(Beginning of ENTRIES SHOWN)
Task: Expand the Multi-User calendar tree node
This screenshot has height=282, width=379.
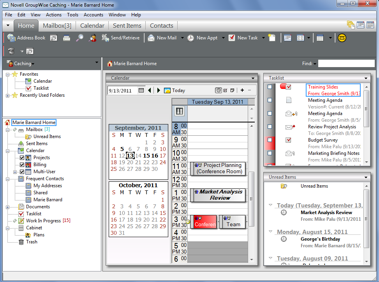Action: point(15,172)
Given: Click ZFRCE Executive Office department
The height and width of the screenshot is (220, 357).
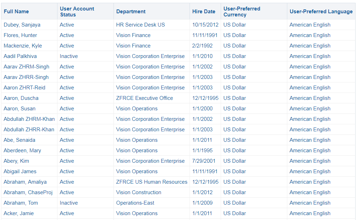Looking at the screenshot, I should (144, 98).
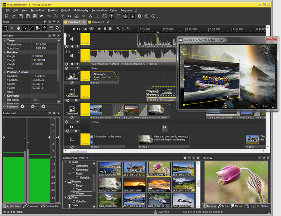Select the Z&S_DSC0400 reindeer thumbnail

[134, 169]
(End of ENTRIES SHOWN)
## WHAT NEEDS TO BE DONE
Please set down each entry word for word, without its images.

## RESPONSE
Task: Expand the Multi-User calendar tree node
This screenshot has height=282, width=379.
Action: point(15,172)
Given: Click ZFRCE Executive Office department
The height and width of the screenshot is (220, 357).
Looking at the screenshot, I should (144, 98).
Select the Z&S_DSC0400 reindeer thumbnail

[134, 169]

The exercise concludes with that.